“‘Missis is very clean,’ she said; ‘she will likely give you a bath first thing.’

“Missis did wash me that very day. First she spread a lot of newspapers on the kitchen floor. Then she set a tub on them and filled it half full of warm water. I was ordered to step into the tub, which I did very gingerly, and

then the dressmaker sopped me all over with a cloth covered with carbolic acid soapsuds.

“I must confess that although I liked the idea of being clean and getting rid of some of my fleas, the bath was a sad ordeal. I thought I should scream when the dressmaker wrapped an end of the towel round her finger and poked it inside my ears. Persons should be very careful how they wash dogs’ ears. However, she was pretty gentle, and I merely groaned and did not howl or yell, as I wished to do. Finally she poured lukewarm rinsing water over me, and my bath was done. She wrapped me in a blanket and put me under the kitchen stove. I felt terribly for a while. My wet hair was torture to me, but presently I began to get warm, my hair dried, and I became quite happy.

“Was it possible that I, a little neglected dog, was lying clean and dry under a nice hot stove, and with a comfortable feeling inside me, and not my usual ache for good food?

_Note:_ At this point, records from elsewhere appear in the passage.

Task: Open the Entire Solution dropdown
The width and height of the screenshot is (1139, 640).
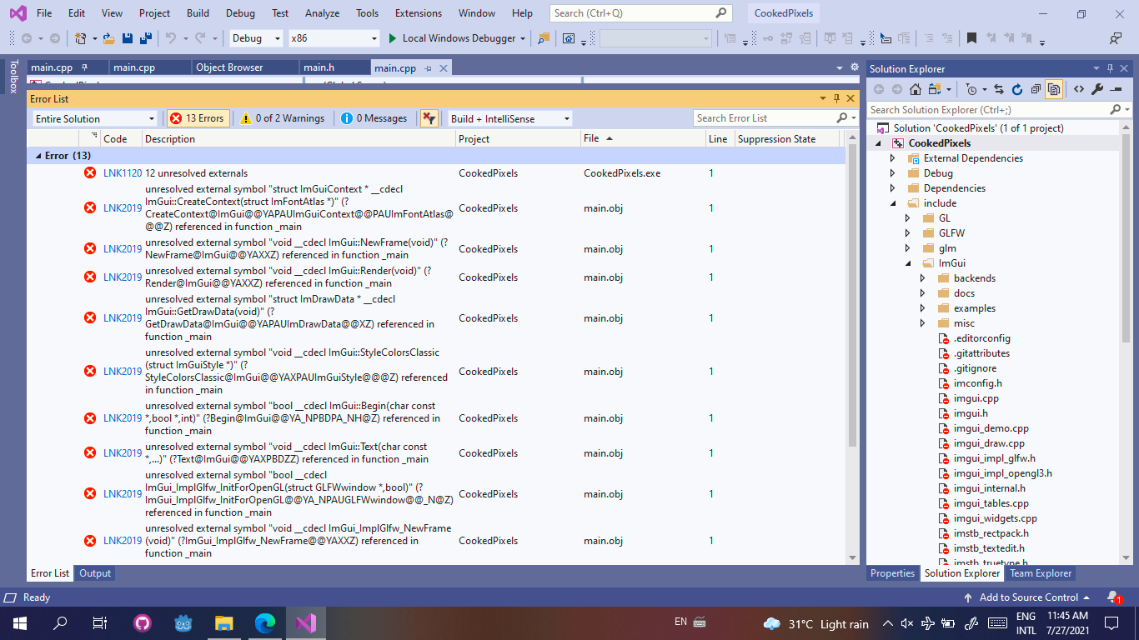Action: point(93,118)
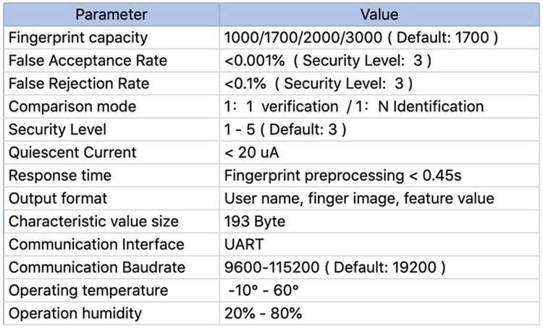This screenshot has height=329, width=543.
Task: Select the Quiescent Current label
Action: (x=72, y=153)
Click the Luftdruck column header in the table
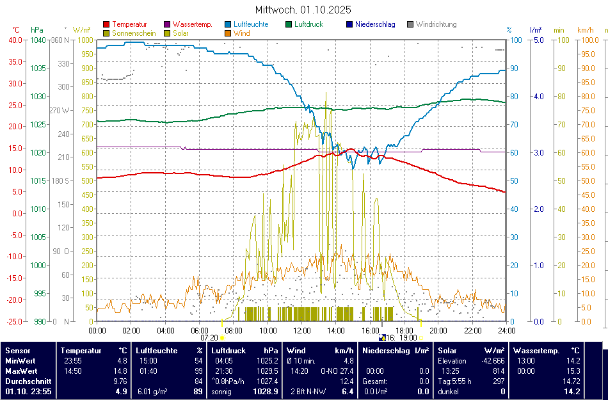The height and width of the screenshot is (400, 608). [x=229, y=351]
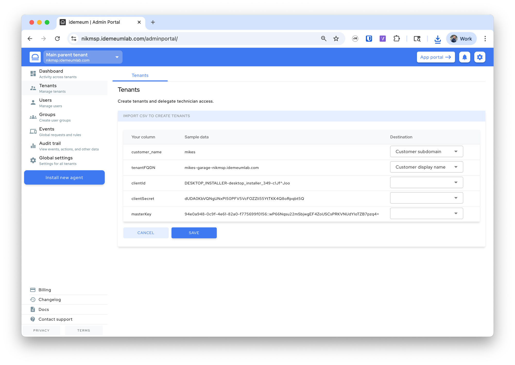Click the idemeum logo icon

(x=35, y=57)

“I licked one of my paws sticking out from under the blanket, a paw that looked so strangely white and clean, and I said to myself, ‘I must always stay with this good woman.’

“Alas! the very next day such a sick, dreadful

feeling came over me, that I told the cat I must run away.

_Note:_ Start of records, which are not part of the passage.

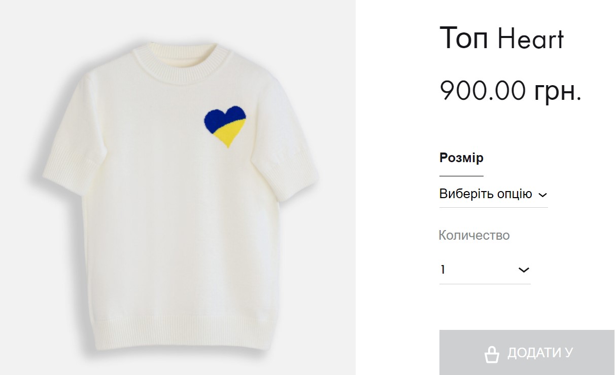This screenshot has width=615, height=375.
Task: Click the shopping basket icon
Action: coord(491,354)
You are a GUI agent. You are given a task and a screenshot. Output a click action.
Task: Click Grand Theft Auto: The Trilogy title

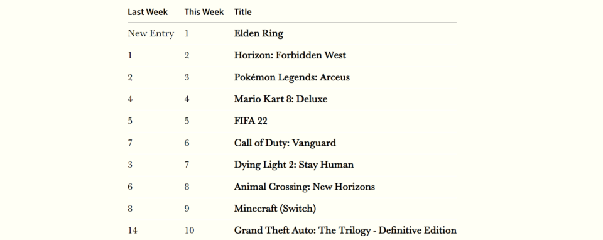[x=345, y=231]

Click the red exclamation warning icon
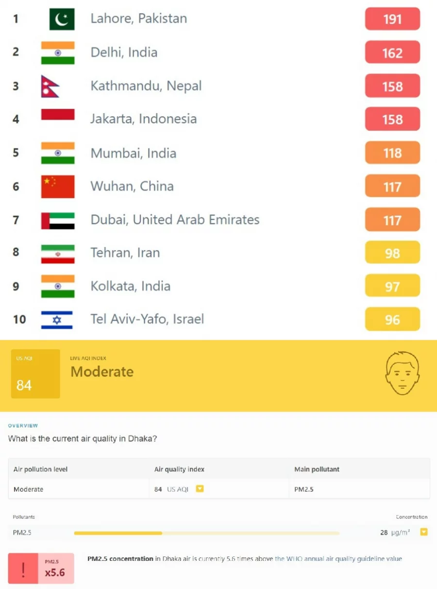coord(22,568)
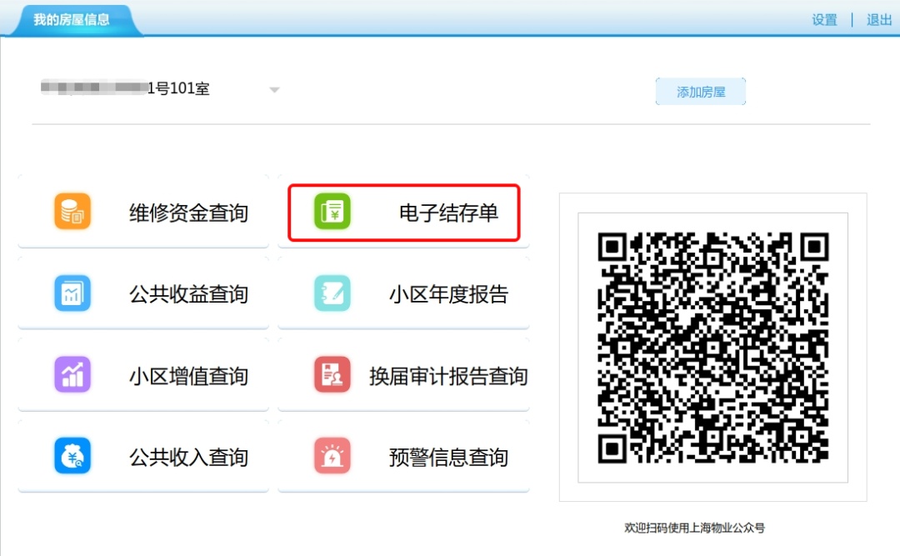The image size is (900, 556).
Task: Click the blue money bag icon for 公共收入查询
Action: point(73,456)
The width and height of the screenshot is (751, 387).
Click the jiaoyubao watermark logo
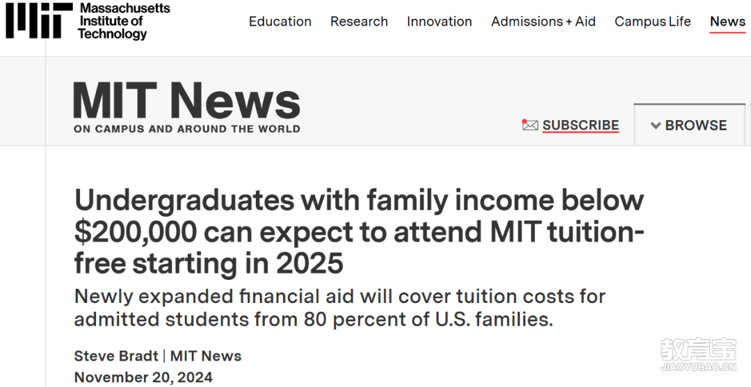click(x=697, y=356)
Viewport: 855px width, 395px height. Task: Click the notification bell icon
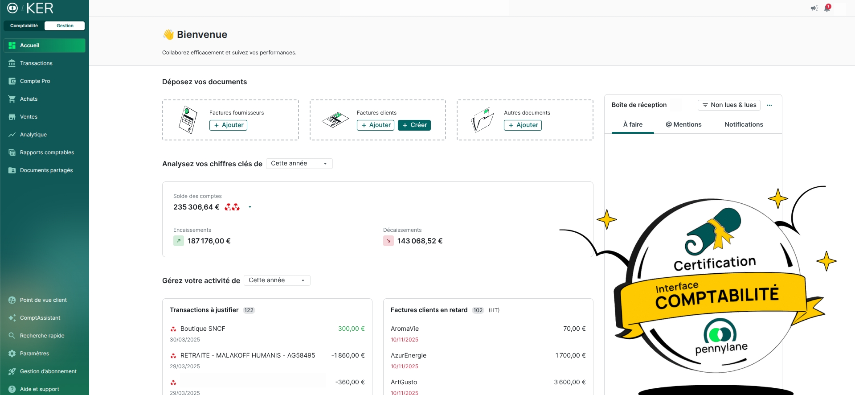(827, 8)
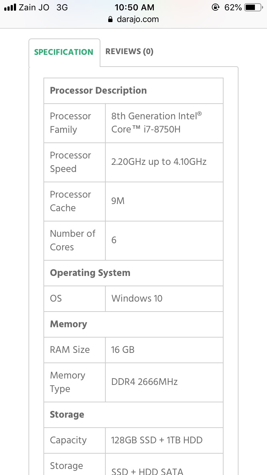Tap the Number of Cores label
The height and width of the screenshot is (475, 267).
click(73, 240)
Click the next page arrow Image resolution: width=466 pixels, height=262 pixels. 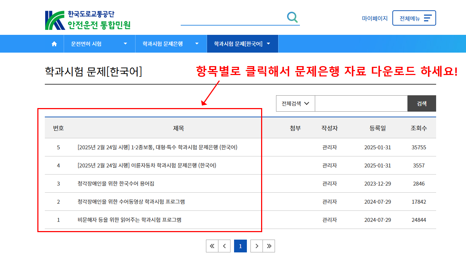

“‘You are a simpleton,’ she said crossly. ‘You don’t know when you are well off. Could anything be nicer than this quiet house—the master gone all day and so stupid and staggering when he comes home that he gives no trouble?’

“I said nothing, and she went on, ‘And mistress sewing so quietly and giving us regular meals. Then if you wish to take a walk we have a nice back yard with a fence all round it, and no other yard near us and if you wish to go further than that, we have that fine large field where they dump the ashes from the next town. I tell you, the place is ideal.’